- [Work item]:
Set down the entries exactly. No line may differ from its source.

─── Given information ───

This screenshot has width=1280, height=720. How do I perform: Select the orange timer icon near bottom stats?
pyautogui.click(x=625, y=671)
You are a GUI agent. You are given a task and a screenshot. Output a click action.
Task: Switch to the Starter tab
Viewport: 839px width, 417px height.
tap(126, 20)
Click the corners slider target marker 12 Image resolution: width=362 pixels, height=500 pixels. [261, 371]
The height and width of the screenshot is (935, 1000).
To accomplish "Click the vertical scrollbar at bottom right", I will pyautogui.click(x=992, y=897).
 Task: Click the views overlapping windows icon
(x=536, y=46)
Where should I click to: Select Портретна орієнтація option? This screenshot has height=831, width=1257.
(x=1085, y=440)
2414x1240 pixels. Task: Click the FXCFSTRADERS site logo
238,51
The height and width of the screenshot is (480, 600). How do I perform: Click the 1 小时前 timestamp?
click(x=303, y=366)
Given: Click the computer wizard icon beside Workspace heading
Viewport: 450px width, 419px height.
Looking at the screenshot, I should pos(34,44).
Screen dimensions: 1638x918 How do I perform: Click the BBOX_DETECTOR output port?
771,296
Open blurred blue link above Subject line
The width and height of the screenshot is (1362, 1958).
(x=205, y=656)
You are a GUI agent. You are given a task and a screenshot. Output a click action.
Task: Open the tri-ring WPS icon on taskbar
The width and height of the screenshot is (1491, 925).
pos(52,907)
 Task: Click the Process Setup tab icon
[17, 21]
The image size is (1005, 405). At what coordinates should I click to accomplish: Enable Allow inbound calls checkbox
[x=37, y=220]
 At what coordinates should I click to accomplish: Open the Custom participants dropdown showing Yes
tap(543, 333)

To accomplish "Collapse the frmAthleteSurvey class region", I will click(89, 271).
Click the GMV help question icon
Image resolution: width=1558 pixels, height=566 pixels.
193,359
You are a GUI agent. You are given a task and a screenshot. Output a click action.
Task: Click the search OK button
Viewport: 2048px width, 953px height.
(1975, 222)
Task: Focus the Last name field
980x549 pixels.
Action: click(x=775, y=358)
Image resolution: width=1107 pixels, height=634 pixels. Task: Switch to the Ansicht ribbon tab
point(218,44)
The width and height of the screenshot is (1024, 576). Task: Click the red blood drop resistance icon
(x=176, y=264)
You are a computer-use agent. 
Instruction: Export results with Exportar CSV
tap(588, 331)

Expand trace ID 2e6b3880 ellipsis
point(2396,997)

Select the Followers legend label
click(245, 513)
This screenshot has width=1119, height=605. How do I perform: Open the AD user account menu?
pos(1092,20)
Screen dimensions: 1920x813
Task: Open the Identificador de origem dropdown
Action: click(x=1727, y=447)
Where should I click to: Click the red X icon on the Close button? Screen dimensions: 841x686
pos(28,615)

───

- [Response to the task]:
This screenshot has width=1280, height=720. How do I perform: Select the orange timer icon near bottom stats?
pyautogui.click(x=625, y=671)
You are a GUI agent. You are given a task and a screenshot. Output a click action.
Task: Switch to the Starter tab
Viewport: 839px width, 417px height.
tap(126, 20)
Click the corners slider target marker 12 Image resolution: width=362 pixels, height=500 pixels. [261, 371]
The height and width of the screenshot is (935, 1000).
To accomplish "Click the vertical scrollbar at bottom right", I will pyautogui.click(x=992, y=897).
 Task: Click the views overlapping windows icon
(x=536, y=46)
Where should I click to: Select Портретна орієнтація option? This screenshot has height=831, width=1257.
(x=1085, y=440)
2414x1240 pixels. Task: Click the FXCFSTRADERS site logo
238,51
The height and width of the screenshot is (480, 600). How do I perform: Click the 1 小时前 timestamp?
click(x=303, y=366)
Given: Click the computer wizard icon beside Workspace heading
Viewport: 450px width, 419px height.
Looking at the screenshot, I should pos(34,44).
Screen dimensions: 1638x918 How do I perform: Click the BBOX_DETECTOR output port?
771,296
Open blurred blue link above Subject line
The width and height of the screenshot is (1362, 1958).
(x=205, y=656)
You are a GUI agent. You are given a task and a screenshot. Output a click action.
Task: Open the tri-ring WPS icon on taskbar
The width and height of the screenshot is (1491, 925).
pos(52,907)
 Task: Click the Process Setup tab icon
[17, 21]
The image size is (1005, 405). At what coordinates should I click to accomplish: Enable Allow inbound calls checkbox
[x=37, y=220]
 At what coordinates should I click to accomplish: Open the Custom participants dropdown showing Yes
tap(543, 333)

To accomplish "Collapse the frmAthleteSurvey class region", I will click(89, 271).
Click the GMV help question icon
Image resolution: width=1558 pixels, height=566 pixels.
193,359
You are a GUI agent. You are given a task and a screenshot. Output a click action.
Task: Click the search OK button
Viewport: 2048px width, 953px height.
(1975, 222)
Task: Focus the Last name field
980x549 pixels.
Action: click(x=775, y=358)
Image resolution: width=1107 pixels, height=634 pixels. Task: Switch to the Ansicht ribbon tab
point(218,44)
The width and height of the screenshot is (1024, 576). Task: Click the red blood drop resistance icon
(x=176, y=264)
You are a computer-use agent. 
Instruction: Export results with Exportar CSV
tap(588, 331)

Expand trace ID 2e6b3880 ellipsis
point(2396,997)

Select the Followers legend label
click(245, 513)
This screenshot has width=1119, height=605. How do I perform: Open the AD user account menu?
pos(1092,20)
Screen dimensions: 1920x813
Task: Open the Identificador de origem dropdown
Action: click(x=1727, y=447)
Where should I click to: Click the red X icon on the Close button? Screen dimensions: 841x686
pos(28,615)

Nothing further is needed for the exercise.